The wind whipped my hair around my face momentarily blocking my view. The skaters glided and twirled along the ice seemingly with not a care in the world. Discreetly I turned to peek at my daughter. Her eyes were transfixed, in wonder at the magic of the people all wrapped in scarves and gloves dancing across the icy rink. I smiled to myself. Ah, to be young again and be amazed at the things that growing older gradually stole the wonder and magic from.

"Mommy I wanna!" I bit my lip, trying to hide the sadness from my face. As much as I loved watching I'd never actually learned to ice skate myself. At one point I had started to but...no that line of thinking was dangerous territory. I knew better than to go skipping down memory lane. I had a bad habit of stumbling and getting cuts and bruises, or worse.

"Not tonight honey. Let's go back to the room." Reluctantly my little girl took my hand and walked with me onto the busy city streets of New York. Every year I booked a hotel so Annabelle could see the amazement of the city during the holidays.

"Oooh lights mommy." Once again she had the power to brighten my world even when my thoughts went to it's darkest corners.

"Yeah see all the snowflakes." Her eyes sparkled as we passed the twinkling light-up decorations hanging on all the buildings. Despite my best efforts, and my daughter's childish glee, tears formed in the corners of my eyes and slid slowly down my cheek. I knew coming here every year would be hard on me but it just felt only fair Annabelle got all the advantages I could give her considering what she was missing. At this point it was getting late and the thought of cooking was exhausting. Gathering all my strength, I wiped away the tears, pasted a smile across my lips and scooped my daughter into my arms. "Hey, what do you say we get some pizza?" Belle squealed and clapped her little hands.

"Pizza, pizza." Still holding Belle in my arms I slipped into the pizza parlor across from our hotel and studied the menu. Honestly this was pointless since I already knew exactly what I was getting but for some reason I felt the need to take a minute to gather my resolve.

"Can I help you." The cashier took my out of my own thoughts and I stepped forward.

"Yes can I please have a small cheese pie." Without another word he turned and began preparing my order. With a sigh I sank into the first empty table and sat Belle on my lap. Her eyes were growing heavy and it seemed more increasingly likely I'd be eating alone. Not that that was new to me. Pedestrians crossed back and forth outside the window and somehow the repetition seemed to sooth me.

"Cheese pie!" I jerked and stiffly got to my feet, maneuvering Belle so as not to wake her up.

"Thanks." By now I'd lost my appetite but it was too late to just go home so I paid and quietly left. It was now snowing and the wind had picked up significantly. Shielding my daughter from the worst of it I hurried to the street corner, avoiding others rushing past and around me. I now regretted not wearing my winter coat even though it was mild earlier.

"We can worry about it on Monday." I'd only been half listening but that voice stopped my cold. Annoyed tourists swerved to avoid me.
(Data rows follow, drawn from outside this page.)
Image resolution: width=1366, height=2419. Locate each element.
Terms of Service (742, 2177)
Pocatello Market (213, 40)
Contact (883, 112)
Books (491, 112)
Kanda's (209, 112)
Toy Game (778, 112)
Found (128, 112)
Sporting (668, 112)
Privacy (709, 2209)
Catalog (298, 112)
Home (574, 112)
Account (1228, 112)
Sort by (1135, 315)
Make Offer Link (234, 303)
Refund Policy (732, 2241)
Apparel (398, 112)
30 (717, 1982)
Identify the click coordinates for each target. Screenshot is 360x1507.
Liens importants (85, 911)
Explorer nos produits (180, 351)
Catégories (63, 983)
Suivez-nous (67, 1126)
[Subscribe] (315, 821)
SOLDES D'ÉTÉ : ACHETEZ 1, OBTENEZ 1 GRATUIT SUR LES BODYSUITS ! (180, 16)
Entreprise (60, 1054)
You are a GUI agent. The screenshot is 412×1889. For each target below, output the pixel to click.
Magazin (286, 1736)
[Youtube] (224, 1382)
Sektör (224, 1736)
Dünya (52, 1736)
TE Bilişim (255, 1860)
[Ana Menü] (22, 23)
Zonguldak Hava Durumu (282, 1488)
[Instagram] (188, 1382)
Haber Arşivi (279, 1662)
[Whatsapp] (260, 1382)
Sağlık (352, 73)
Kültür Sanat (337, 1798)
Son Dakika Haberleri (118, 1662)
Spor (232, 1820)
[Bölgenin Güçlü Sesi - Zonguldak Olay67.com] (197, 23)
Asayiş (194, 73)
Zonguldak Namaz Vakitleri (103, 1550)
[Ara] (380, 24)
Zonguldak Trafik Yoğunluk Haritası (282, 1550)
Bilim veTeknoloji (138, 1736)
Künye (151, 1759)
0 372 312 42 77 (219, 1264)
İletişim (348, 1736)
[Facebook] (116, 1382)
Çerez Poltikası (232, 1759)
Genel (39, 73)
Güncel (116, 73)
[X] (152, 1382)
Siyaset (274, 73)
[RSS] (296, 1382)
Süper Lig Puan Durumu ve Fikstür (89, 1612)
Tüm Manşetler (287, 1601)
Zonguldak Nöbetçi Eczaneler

I didn't notice any of them. My whole world was focused on that voice and it's owner. Not possible. After everything I did to get away. Before I could think better of it, my head whipped around and scanned the faces everywhere within a fifteen foot radius of me. Finally my eyes locked onto him. Just as I remembered in those three years ago. Almost as if time stopped since then. Was it possible I was just imagining all this? Maybe I hadn't realized how tired I was. Or perhaps all those memories of the past had caused hallucinations. I closed my eyes and shook my head hoping to clear away the images my grief-stricken brain my creating. Nope, still there like an angel from my memories. For just a moment I simply couldn't move. My brain said walk, run, cross the street, do something but I was rooted to the ground. My feet refused to receive the message. The city life around me slowed to snails pace until I didn't even notice it existed. And that's when he chose to look my way at the same moment Annabelle cried, "hungry!"